Un accélérateur de décarbonation
Faut-il pour autant se contenter d’attendre l’innovation salvatrice ? Pour reprendre le titre du film Netflix préféré des environnementalistes - Don’t look up -, il convient aussi de regarder vers le bas car une distinction fondamentale s’impose entre l’avion comme mode de transport et l’infrastructure qui le porte. Si transformer ce qui vole relève du défi technologique de long terme, ce qui se passe au sol bouge, et vite. Plus la contrainte environnementale s’intensifie, plus l’aéroport se métamorphose, démontrant cette vérité historique selon laquelle rien ne stimule l’innovation comme la nécessité.

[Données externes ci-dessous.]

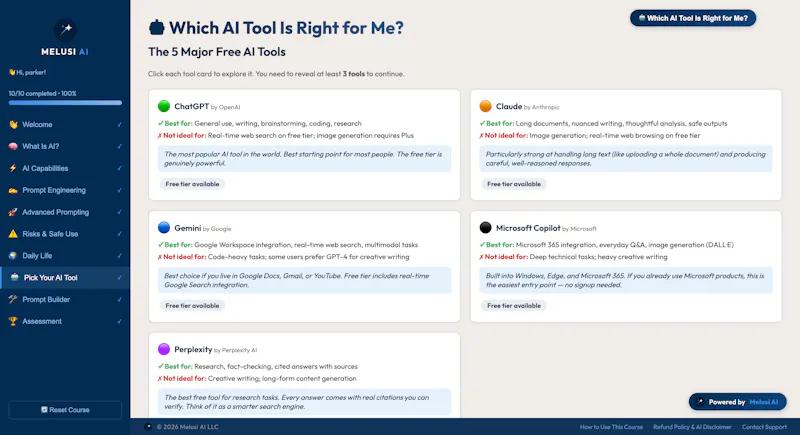Open the Contact Support link

coord(764,427)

La relation classique entre aéroport et territoire - ce lien univoque sur le thème "Comment le premier enrichit-il le second ?" - cède place à une dynamique plus complexe et féconde. L’aéroport, expert en intermodalité, devient l’infrastructure qui peut accélérer la décarbonation des mobilités territoriales. Par la densité des flux qu’il génère sur son territoire d’implantation, il sert de colonne vertébrale à tout investissement dans des modes alternatifs à la voiture. Certains aéroports, comme ceux d’Amsterdam et d’Oslo, ont quasiment réussi à inventer un parcours aussi fluide que la voiture, sans rupture. Et Orly est désormais un morceau de ville accessible en métro.
Mais la véritable révolution réside dans l’inversion du questionnement : comment le territoire enrichit-il l’aéroport ? Plus la pression environnementale augmente, stigmatisant l’avion, plus l’aéroport, lui, s’urbanise et s’enracine. Le symbole du lieu des élites mondialisées, les "anywhere" de David Goodhart, devient le lieu des "somewhere", des classes moyennes sorties de la pauvreté dans le monde entier - à la fois morceau de ville, destination en soi et ambassadeur du territoire. L’aéroport Jewel Changi de Singapour, avec sa cascade intérieure de 40 mètres de hauteur, accueille désormais plus de visiteurs locaux que de passagers en transit. Le terminal 2 de Bangalore réinterprète l’héritage de la "ville jardin". Songeons aussi aux somptueux motifs arabesques traditionnels de l’aéroport de Marrakech-Ménara.
Hard et soft power
Dans la géopolitique qui émerge, l’aéroport devient même un démonstrateur de puissance, mélangeant hard et soft power architectural, technologique et énergétique : en Chine, le Pékin-Daxing, avec son architecture signée Zaha Hadid, est un manifeste technopolitique. Pour la France, l’occasion est belle de valoriser ses savoir-faire dans les infrastructures - qu’elle a su préserver, contrairement à ceux de son industrie -, son excellence dans le luxe, son histoire d’amour plus que centenaire avec l’aéronautique et cet art de vivre à l’européenne qui est un avantage concurrentiel sous-estimé dans un monde brut et brutal.
Tant pis pour les décroissants et autres épigones de Malthus. L’aéroport, phénix de la mondialisation, se réinvente au sol pour soutenir un ciel en plein essor, démontrant une fois de plus que l’histoire avance par bonds créatifs plutôt que par renoncements.